Alyce Myatt, media arts director for the National Endowment for the Arts and a former PBS executive, is leaving the NEA next month. She joined the agency in January 2011 and broadened its media arts grant category. Traditionally, most of that funding went to public television and radio projects; Myatt widened the pool of recipients to include work on transmedia, app development and video games. “I was given an extraordinary opportunity to expand federal support for the media arts to encompass every platform used by Americans to engage with art,” Myatt said in a statement. “It has been an incredible honor to do this work and to be with colleagues whose knowledge represents the depth and breadth of the arts in America.”
A federal appeals court on Monday upheld a constitutional ban on political advertising on public television and radio stations, Reuters reports. The 9th U.S. Circuit Court of Appeals in San Francisco ruled 8-3 that Congress was justified in prohibiting pubstations from running paid ads for for-profit entities, issues of public interest and political candidates. In April 2012, a three-judge panel of the same circuit voted to allow pubcasters to run those ads in the Ninth Circuit states of the West.
The new chair of the FCC, Tom Wheeler, is urging public broadcasters to sell their television bandwidth in upcoming spectrum auctions, reports TVNewsCheck. In an appearance Monday at Ohio State University in Columbus, Wheeler advocated for channel-sharing deals in which broadcasters would sell off pieces of spectrum and consolidate their signal with other broadcasters. Wheeler said that arrangement would give “forever cash-starved” pubcasters a “pot full of cash” that they could use as an endowment to run their operations while using spectrum more efficiently. “It may be just a great godsend to the PBS business,” said Wheeler, a former PBS Board member. In response, Patrick Butler, president of the Association of Public Television Stations advocacy organization, told Current in a statement that pubTV stations “are committed to pursuing their public service missions by the most effective and efficient means possible.”

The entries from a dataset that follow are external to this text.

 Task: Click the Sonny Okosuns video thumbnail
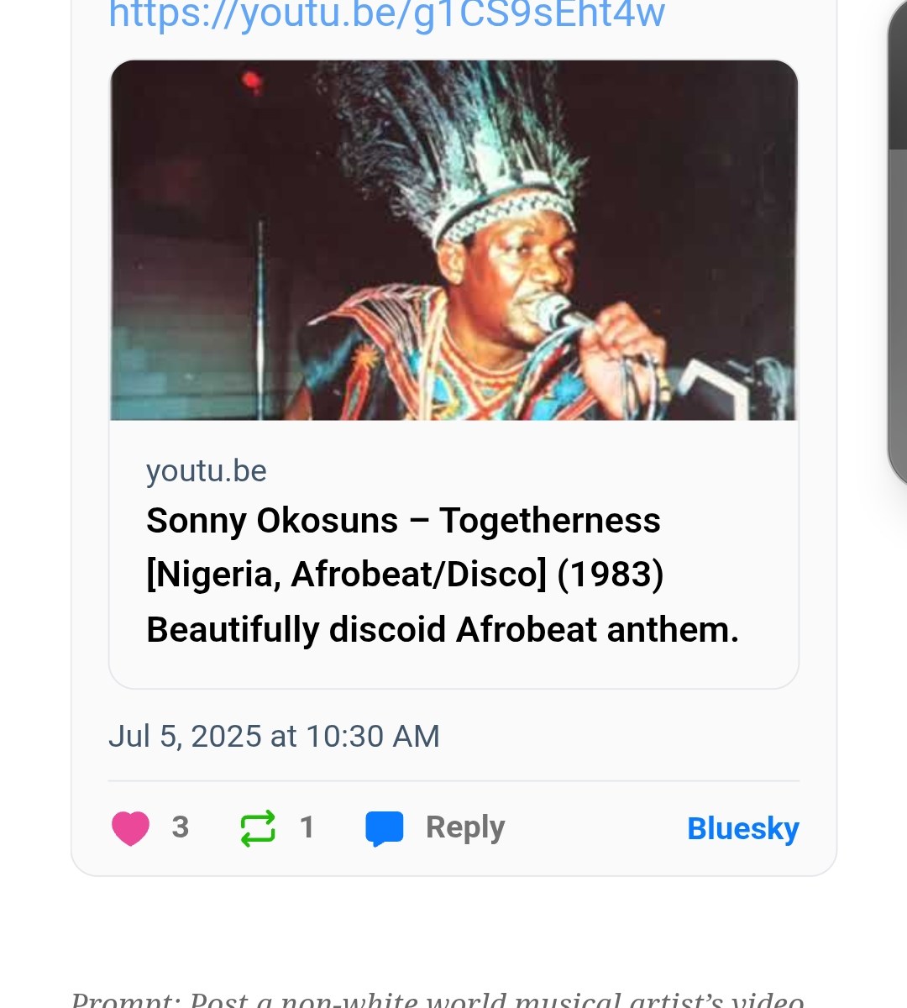454,240
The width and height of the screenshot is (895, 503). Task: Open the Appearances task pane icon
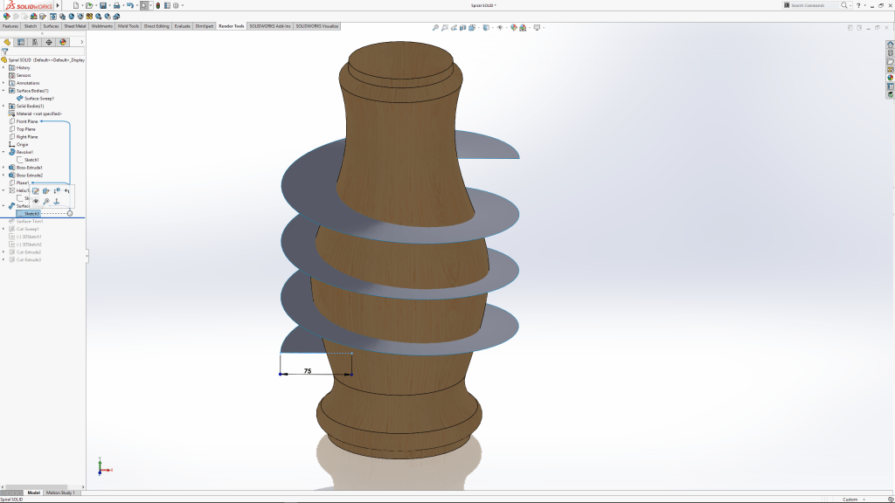click(891, 78)
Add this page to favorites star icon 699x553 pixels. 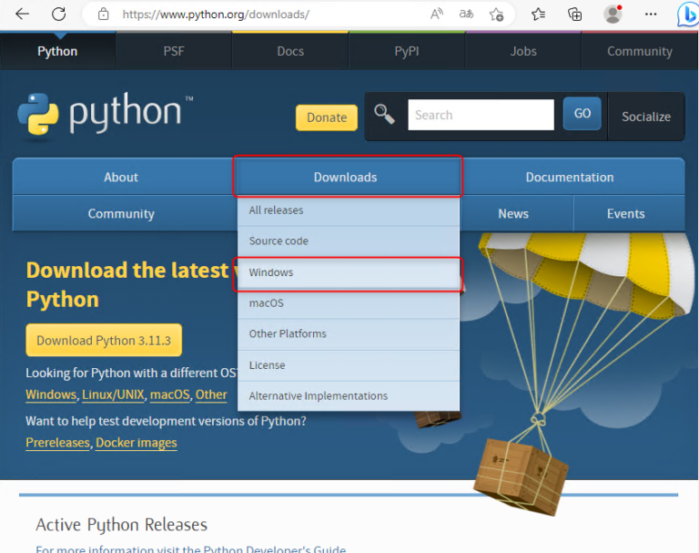point(496,14)
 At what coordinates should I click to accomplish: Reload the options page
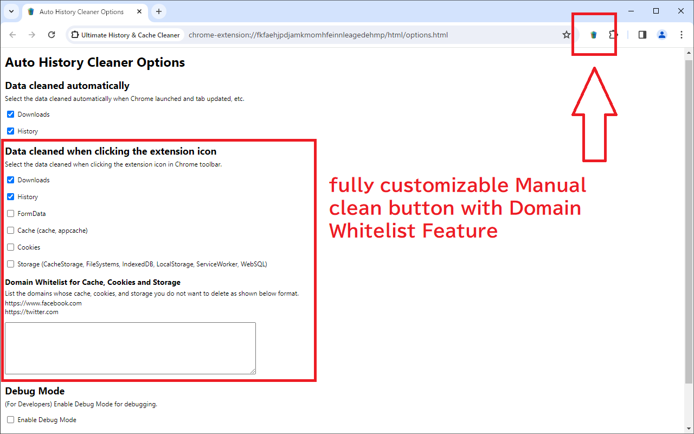(x=52, y=35)
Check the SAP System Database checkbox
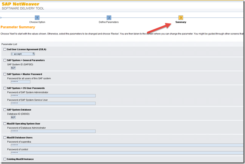The height and width of the screenshot is (164, 245). click(5, 110)
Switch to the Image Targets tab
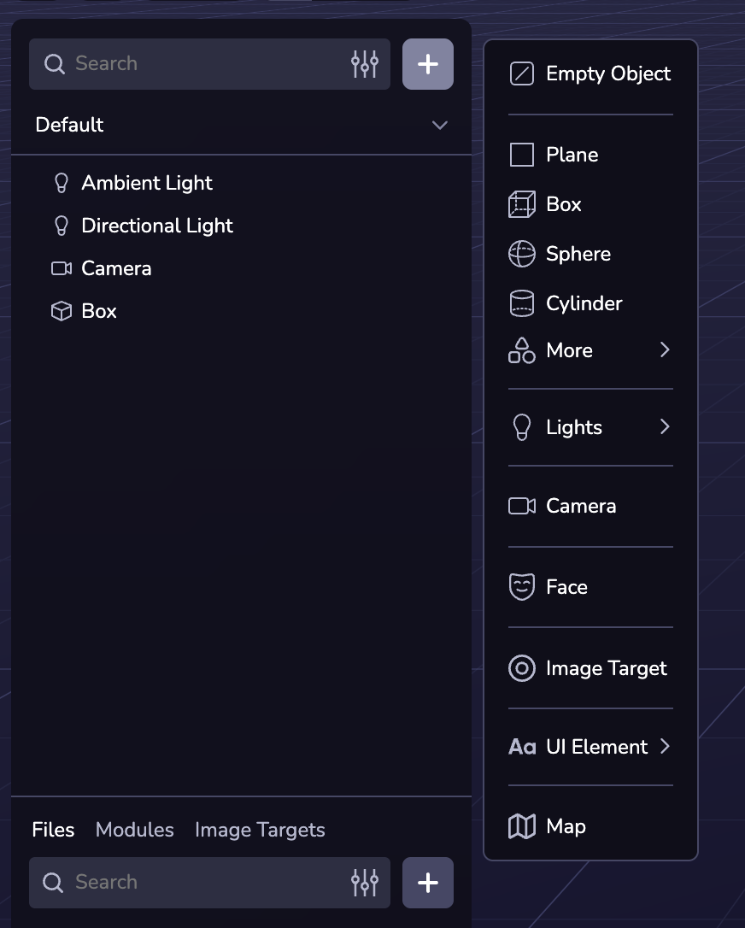Viewport: 745px width, 928px height. 260,830
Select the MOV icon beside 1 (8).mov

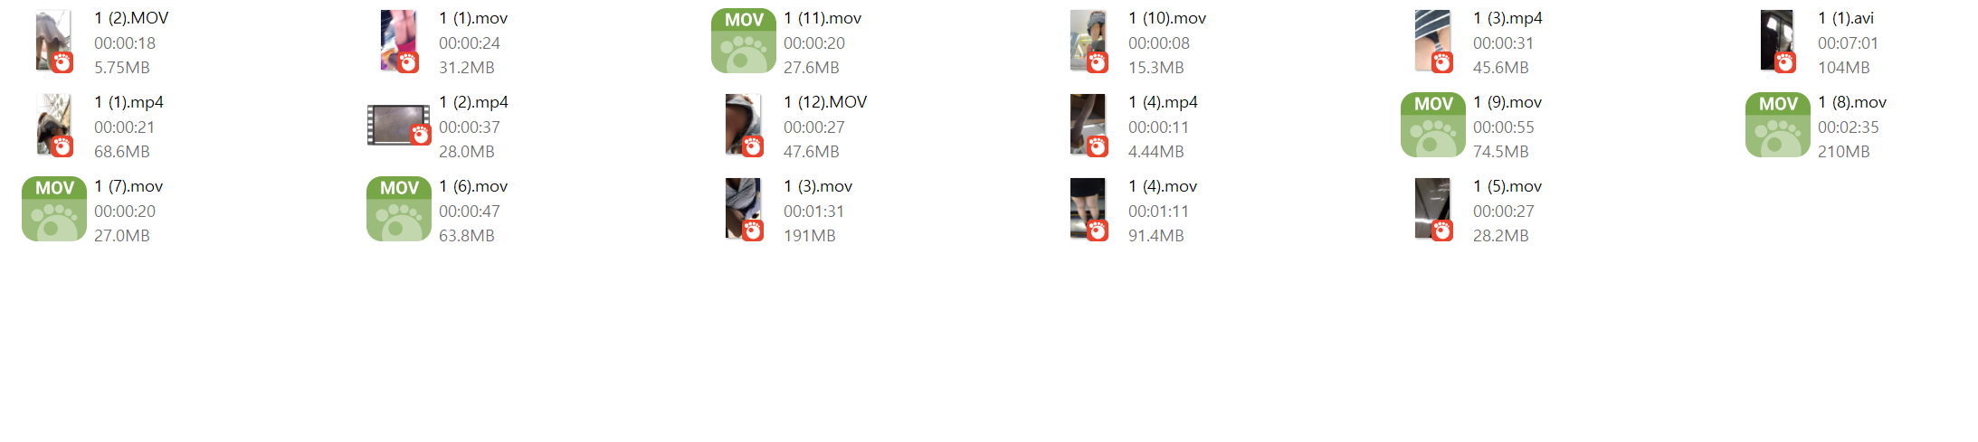pyautogui.click(x=1778, y=125)
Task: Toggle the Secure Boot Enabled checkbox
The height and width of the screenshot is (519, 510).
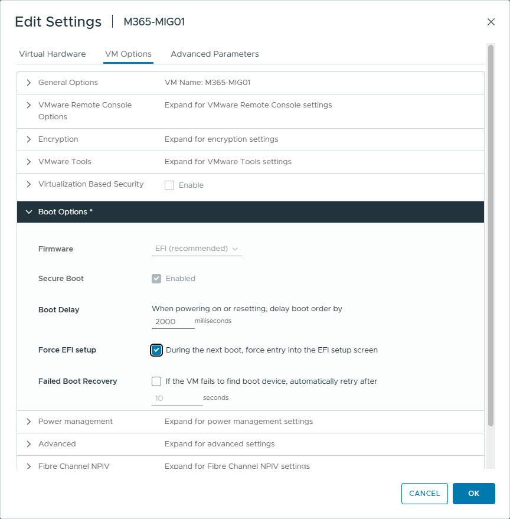Action: click(156, 279)
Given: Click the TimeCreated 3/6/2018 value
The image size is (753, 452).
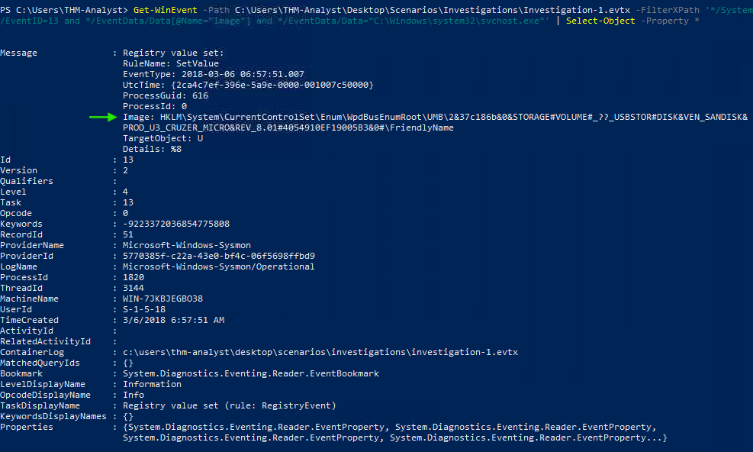Looking at the screenshot, I should coord(173,320).
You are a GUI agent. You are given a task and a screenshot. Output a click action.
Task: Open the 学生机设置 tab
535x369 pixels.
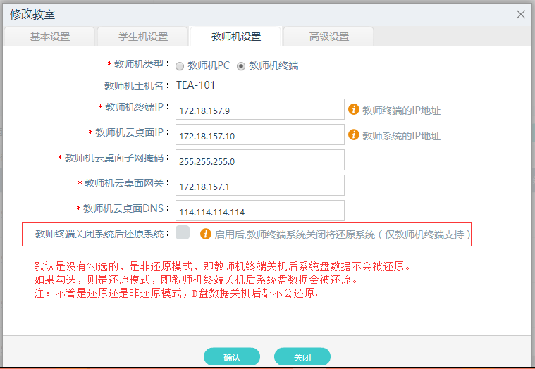coord(142,37)
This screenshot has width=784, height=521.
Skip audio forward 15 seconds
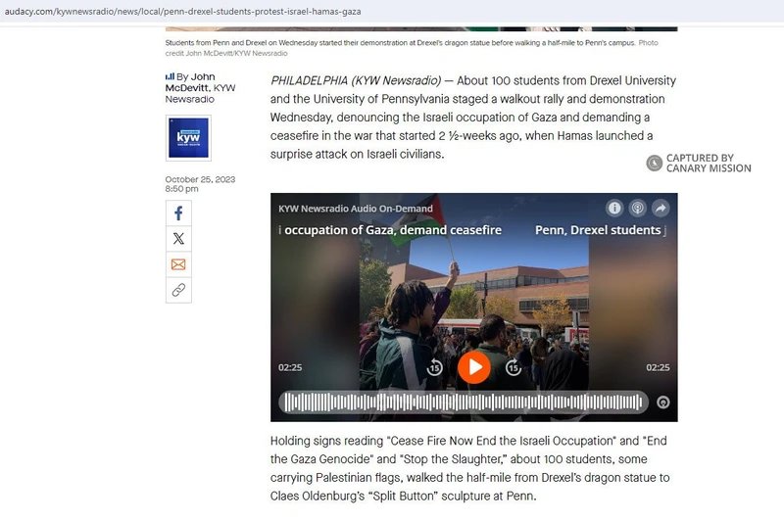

NPR news executive Stu Seidel and librarian Kee Malesky have accepted buyout offers from NPR, and social media strategist Andy Carvin has told Current that he plans to take the buyout as well. The employees will leave NPR at the end of the year. Seidel is the network’s managing editor for standards and practices. He worked for NPR as a freelance editor from 1996-98, then joined in December 1999 as senior editor of Weekend Edition Sunday after a year with Marketplace, where he was senior editor. He later worked as deputy managing editor for news.